Reputation: 26647
My input is rather strangely formatted but according to spec:
User should input the ID in 4 fields(!) where the id is the form 460 000 005 001 where 46 is a country code and the right part is the appengine ID of the user. Now I want to add validation to this field but I can't do it with wtforms. Here is my form class:
class RegisterWTForm(Form):
soc_sec = TextField(_('Soc security number'), [validators.Regexp('^[0-9]+$',
message=_('This is not a social security number, please see the example and try again'
)), validators.Required(message=_('Social security number is required')), unique_soc_sec], widget=MyTextInput())
email = TextField(_('Email'),
[validators.Required(message=_('Email is required'
)),
validators.Email(message=_('Your email is invalid'
))], widget=MyTextInput())
def validate_soc_sec(form, field):
if len(field.data) != 10:
raise ValidationError(_('Soc sec must be 10 characters'
))
def validate_email(form, field):
if len(field.data) > 60:
raise ValidationError(_('Email must be less than 60 characters'
))
And here is how I use the variables now, they are not part of the WTForm but regular http post parameters:
def post(self):
Log1 = self.request.POST.get('Log1')
Log2 = self.request.POST.get('Log2')
Log3 = self.request.POST.get('Log3')
Log4 = self.request.POST.get('Log4')
form = RegisterWTForm(self.request.params)
if form.validate():
logging.info('validated successfully')
else:
logging.info('form did not validate')
self.render_jinja('register.html', form=form, Log1=Log1, Log2=Log2, Log3=Log3, Log4=Log4 )
return ''
email = self.request.POST.get('email')
sponsor_id = '%s%s%s' % (Log2, Log3, Log4)
if sponsor_id:
user = User.get_by_id(long(sponsor_id))
else:
return 'Sponsor with sponsor id %s does not exist' % sponsor_id
if not user:
return 'Sponsor with sponsor id %s does not exist' % sponsor_id
# make a token for a one-time login link that sets the password
# Passing password_raw=password so password will be hashed
# Returns a tuple, where first value is BOOL. If True ok, If False no new user is created
user = self.auth.store.user_model.create_user(email)
Is there a way to add my 4 variables as one variable to my WTForm and add validation there, or should I make my own custom validation for these fields? For my other fields I've made them with a red border and red text if the field does not pass validation and I'd like to do the same here but it will be a lot of logic in the presentation layer if I can't do it with the form class and must add the code to the template. Can you propose what to do?
Thank you
I could create a FormField that combines the fields but they don't render correctly and I don't need all 4 validations. Maybe you can tell me more how to make this they way I want?

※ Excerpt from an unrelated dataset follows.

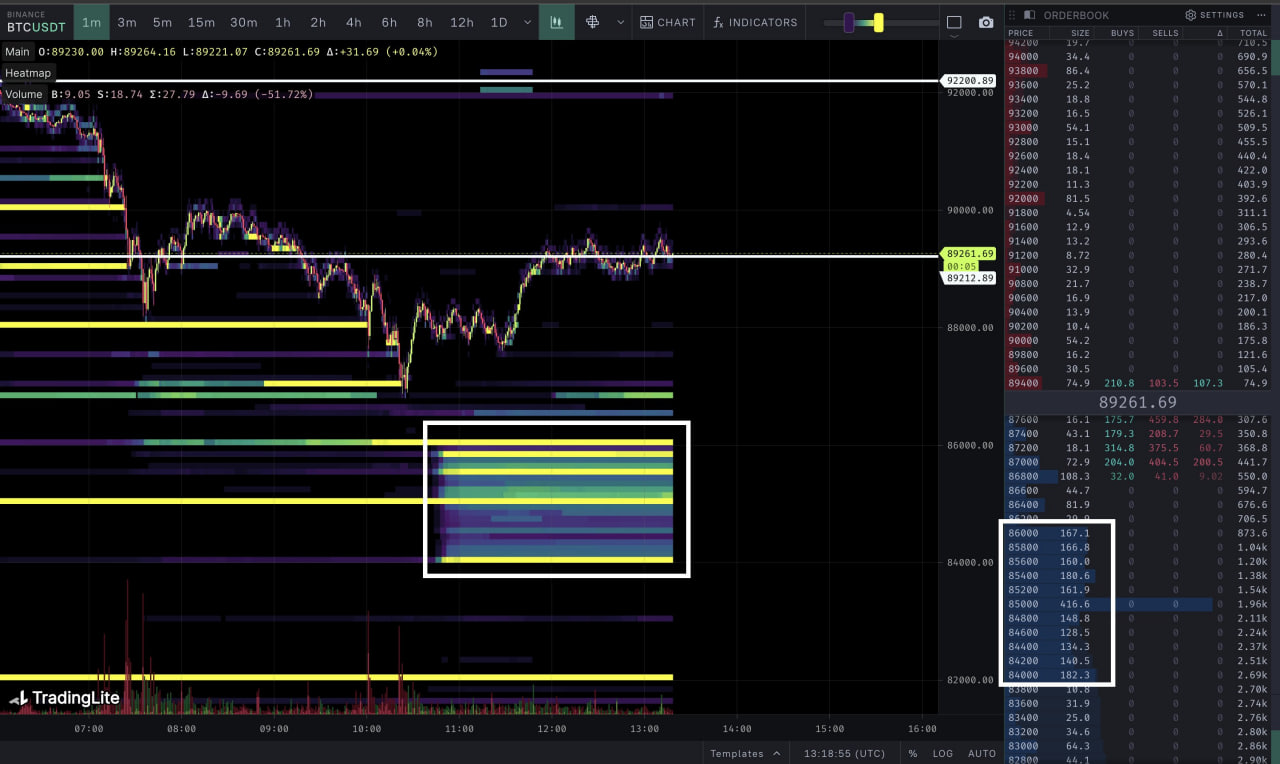This screenshot has width=1280, height=764.
Task: Toggle AUTO scale on price axis
Action: (981, 753)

class SponsorWTForm(Form):
log1 = IntegerField('log1', [validators.required()])
log2 = IntegerField('log2', [validators.required()])

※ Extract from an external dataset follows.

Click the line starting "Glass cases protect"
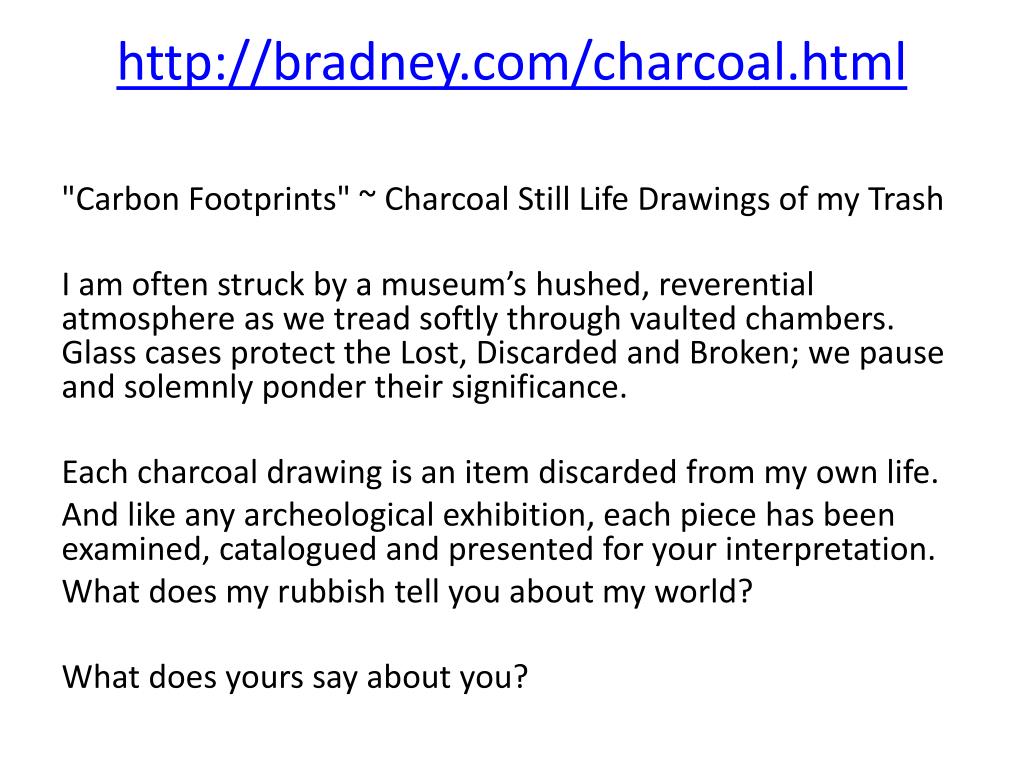coord(502,353)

log3 = IntegerField('log3', [validators.required()])
log4 = IntegerField('log4', [validators.required()])
class RegisterWTForm(Form):
sponsor_id = FormField(SponsorWTForm)
...
Upvotes: 4
Views: 2470
Reputation: 1777
It looks like WTForms solves this using field enclosures. The example at that link is for a telephone number with separate area code and number field fields which is very similar to your multi-part ID number use case.
To properly render the subform, you will have to define a custom widget. Look at the source code for ListWidget. Your widget will probably similar but simpler (as I think you just want a space between the different fields, not HTML tags). Something as simple as
return HTMLString(u' '.join([subfield() for subfield in field]))
may suit your needs. Then put widget=SingleLineWidget()
(or whatever you name your widget class) in the arguments of the FormField
constructor.
Slightly off-topic, the corresponding way to do this in Django Forms is rather different: you define custom clean and validate methods which transform your data (i.e. in this case, combining the 4 ID fields into one).